Lebanese Parliament Speaker Nabih Berri criticized the negotiation track with the Israeli occupation in press statements, considering that the ongoing contacts have not yet achieved tangible results for Lebanon. Berri warned against proposing "experimental zones" in the south, cautioning that they could turn into a trap leading to internal tensions that only serve the Israeli occupation. He said that the direct negotiations that resulted in the "framework formula" have not yet led to any real benefits for Lebanon and its rights.
The US Embassy in Rome (AFP)
Former head of the Progressive Socialist Party, Walid Joumblatt, noted that "in the negotiation process, the final framework for negotiation must be set, and we must not fall again into a joint US-Lebanese statement that collects contradictions."
Joumblatt added, "We also warn against a process of negotiation for the sake of negotiation, like the Oslo accords track; a part of the south, its heritage, history, and people may become a thing of the past, as is happening in Palestine."

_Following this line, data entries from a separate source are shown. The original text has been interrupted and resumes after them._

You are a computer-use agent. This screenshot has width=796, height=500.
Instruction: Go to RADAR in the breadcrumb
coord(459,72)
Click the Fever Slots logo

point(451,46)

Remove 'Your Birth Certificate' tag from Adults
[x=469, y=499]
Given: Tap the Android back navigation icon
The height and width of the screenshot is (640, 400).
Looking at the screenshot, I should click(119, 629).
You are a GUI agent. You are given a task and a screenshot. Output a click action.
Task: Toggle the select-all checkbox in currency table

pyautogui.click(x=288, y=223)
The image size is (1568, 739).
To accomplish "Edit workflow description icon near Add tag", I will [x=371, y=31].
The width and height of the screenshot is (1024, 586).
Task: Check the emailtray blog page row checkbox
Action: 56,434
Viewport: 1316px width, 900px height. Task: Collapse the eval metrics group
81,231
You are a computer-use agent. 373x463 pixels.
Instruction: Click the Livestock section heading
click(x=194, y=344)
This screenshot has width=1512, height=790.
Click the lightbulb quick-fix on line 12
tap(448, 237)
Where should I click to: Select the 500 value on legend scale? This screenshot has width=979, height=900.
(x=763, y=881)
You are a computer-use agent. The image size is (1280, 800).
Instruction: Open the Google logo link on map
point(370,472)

These questions may be legitimate, especially given the long experience of the Palestine Liberation Organization with Israel during negotiations.
Thus, the question is not why the Lebanese-Israeli negotiations moved to Rome, but what this move means politically, and what has changed so that changing the venue becomes part of the negotiating message itself? Especially since moving the talks from Washington to a European capital is no longer just a logistical detail, but an indication that the track has entered a more complex phase, after a quick breakthrough proved elusive in previous rounds. History shows that moving negotiations between capitals often reflects one of two possibilities: either the parties are approaching a settlement that requires broader international guarantees, or they are entering a phase of political attrition where continuing negotiation becomes an end in itself, while chances of reaching a final agreement diminish.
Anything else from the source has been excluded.